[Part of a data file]
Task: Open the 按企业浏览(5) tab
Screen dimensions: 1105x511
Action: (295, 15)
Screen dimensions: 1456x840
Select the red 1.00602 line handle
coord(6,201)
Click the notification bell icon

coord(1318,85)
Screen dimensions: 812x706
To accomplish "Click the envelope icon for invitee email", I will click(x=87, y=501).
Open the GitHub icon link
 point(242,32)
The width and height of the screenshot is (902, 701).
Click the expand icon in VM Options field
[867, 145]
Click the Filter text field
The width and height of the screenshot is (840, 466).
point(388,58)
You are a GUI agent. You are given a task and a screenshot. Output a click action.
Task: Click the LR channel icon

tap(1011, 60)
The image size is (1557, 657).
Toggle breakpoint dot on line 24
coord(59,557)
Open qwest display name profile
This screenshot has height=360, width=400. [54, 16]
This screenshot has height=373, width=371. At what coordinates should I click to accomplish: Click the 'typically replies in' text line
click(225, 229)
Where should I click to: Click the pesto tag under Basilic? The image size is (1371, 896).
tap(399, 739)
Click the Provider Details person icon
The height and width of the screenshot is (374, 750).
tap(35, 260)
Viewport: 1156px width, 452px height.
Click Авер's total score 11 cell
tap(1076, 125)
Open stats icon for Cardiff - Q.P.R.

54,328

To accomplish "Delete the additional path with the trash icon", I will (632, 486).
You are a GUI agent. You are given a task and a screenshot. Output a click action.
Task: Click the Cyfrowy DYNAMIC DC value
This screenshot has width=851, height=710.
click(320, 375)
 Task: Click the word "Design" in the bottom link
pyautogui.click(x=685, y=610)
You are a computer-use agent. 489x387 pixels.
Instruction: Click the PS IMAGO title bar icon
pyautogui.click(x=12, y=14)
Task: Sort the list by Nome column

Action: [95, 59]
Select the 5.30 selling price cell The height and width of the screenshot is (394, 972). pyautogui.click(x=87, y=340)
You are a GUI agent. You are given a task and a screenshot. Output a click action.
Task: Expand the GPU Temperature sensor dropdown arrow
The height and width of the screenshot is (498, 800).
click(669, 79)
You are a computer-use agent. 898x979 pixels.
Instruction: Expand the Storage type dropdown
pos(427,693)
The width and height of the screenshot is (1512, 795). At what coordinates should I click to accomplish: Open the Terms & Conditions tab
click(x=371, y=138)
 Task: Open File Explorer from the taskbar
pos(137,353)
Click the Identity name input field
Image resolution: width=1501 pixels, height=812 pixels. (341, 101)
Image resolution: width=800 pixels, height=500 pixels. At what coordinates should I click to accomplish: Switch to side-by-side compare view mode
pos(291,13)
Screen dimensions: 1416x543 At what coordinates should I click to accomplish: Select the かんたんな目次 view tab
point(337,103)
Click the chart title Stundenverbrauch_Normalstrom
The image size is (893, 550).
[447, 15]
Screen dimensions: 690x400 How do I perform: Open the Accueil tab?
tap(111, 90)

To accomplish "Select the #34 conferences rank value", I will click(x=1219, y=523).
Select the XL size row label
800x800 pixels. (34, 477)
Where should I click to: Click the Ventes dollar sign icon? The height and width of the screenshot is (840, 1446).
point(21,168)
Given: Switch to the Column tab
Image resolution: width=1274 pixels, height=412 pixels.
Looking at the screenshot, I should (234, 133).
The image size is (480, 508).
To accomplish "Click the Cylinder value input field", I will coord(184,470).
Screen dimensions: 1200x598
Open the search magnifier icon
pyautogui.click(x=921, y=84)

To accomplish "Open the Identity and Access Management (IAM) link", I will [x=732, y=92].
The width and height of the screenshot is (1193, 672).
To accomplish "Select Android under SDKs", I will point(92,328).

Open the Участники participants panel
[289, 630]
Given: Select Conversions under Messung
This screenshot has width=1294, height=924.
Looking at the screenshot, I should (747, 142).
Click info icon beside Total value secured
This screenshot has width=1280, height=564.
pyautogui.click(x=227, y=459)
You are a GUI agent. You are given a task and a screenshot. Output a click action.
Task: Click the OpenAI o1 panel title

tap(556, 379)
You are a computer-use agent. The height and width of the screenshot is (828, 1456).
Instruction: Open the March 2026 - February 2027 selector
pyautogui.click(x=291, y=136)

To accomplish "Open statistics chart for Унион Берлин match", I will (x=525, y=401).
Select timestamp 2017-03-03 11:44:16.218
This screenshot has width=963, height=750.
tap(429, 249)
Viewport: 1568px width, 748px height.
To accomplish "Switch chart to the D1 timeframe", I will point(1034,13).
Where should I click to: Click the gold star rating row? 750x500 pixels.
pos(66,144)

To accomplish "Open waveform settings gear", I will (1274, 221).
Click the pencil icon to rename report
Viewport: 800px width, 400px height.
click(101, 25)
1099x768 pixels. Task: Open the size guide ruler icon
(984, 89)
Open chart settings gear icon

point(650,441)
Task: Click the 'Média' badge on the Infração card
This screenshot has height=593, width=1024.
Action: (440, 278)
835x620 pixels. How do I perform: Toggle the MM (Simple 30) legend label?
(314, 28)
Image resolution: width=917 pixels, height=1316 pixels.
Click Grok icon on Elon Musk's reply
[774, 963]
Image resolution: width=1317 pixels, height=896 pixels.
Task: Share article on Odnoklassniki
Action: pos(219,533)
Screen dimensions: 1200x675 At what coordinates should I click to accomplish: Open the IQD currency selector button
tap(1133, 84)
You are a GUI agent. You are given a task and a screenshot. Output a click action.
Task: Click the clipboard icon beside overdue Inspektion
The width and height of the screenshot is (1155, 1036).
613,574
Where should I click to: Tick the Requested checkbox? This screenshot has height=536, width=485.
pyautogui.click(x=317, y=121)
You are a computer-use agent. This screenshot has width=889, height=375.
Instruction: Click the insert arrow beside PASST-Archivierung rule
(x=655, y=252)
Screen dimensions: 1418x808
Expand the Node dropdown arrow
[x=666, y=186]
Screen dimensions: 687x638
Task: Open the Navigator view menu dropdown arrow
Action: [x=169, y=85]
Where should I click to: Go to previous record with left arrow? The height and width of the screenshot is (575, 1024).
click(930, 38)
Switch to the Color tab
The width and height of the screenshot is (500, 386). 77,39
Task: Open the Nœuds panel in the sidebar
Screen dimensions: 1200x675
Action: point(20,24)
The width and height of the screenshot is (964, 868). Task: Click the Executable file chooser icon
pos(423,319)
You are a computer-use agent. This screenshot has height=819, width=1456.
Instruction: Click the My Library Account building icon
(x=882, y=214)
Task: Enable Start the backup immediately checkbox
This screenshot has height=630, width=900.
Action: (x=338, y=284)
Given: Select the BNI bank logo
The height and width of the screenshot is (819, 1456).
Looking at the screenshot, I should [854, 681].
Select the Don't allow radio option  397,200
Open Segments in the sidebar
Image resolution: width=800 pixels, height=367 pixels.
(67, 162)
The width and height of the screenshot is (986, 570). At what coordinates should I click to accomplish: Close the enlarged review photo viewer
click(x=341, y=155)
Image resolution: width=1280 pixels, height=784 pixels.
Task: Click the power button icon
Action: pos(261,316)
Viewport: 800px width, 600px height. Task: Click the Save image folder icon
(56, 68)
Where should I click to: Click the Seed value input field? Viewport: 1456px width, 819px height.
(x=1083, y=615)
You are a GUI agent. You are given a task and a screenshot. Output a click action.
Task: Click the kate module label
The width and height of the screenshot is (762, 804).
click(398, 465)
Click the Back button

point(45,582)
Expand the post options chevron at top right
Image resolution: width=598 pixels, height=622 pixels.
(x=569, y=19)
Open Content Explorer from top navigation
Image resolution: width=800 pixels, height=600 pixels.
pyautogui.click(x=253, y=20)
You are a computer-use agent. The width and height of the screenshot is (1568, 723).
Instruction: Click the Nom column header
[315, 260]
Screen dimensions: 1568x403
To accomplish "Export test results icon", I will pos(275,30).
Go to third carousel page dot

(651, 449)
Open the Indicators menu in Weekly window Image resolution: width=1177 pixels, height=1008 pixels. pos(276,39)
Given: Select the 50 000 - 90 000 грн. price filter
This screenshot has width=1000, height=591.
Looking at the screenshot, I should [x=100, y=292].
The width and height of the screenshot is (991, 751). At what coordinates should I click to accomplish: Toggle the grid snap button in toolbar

▸ **Exercise instructions**
Return the stretch of the records from the line containing "Open Content Explorer from top navigation" through the end of the records, repeating those lines exactly.

▸ **Result of this task**
Open Content Explorer from top navigation
Image resolution: width=800 pixels, height=600 pixels.
pyautogui.click(x=253, y=20)
You are a computer-use agent. The width and height of the screenshot is (1568, 723).
Instruction: Click the Nom column header
[315, 260]
Screen dimensions: 1568x403
To accomplish "Export test results icon", I will pos(275,30).
Go to third carousel page dot

(651, 449)
Open the Indicators menu in Weekly window Image resolution: width=1177 pixels, height=1008 pixels. pos(276,39)
Given: Select the 50 000 - 90 000 грн. price filter
This screenshot has width=1000, height=591.
Looking at the screenshot, I should [x=100, y=292].
The width and height of the screenshot is (991, 751). At what coordinates should I click to accomplish: Toggle the grid snap button in toolbar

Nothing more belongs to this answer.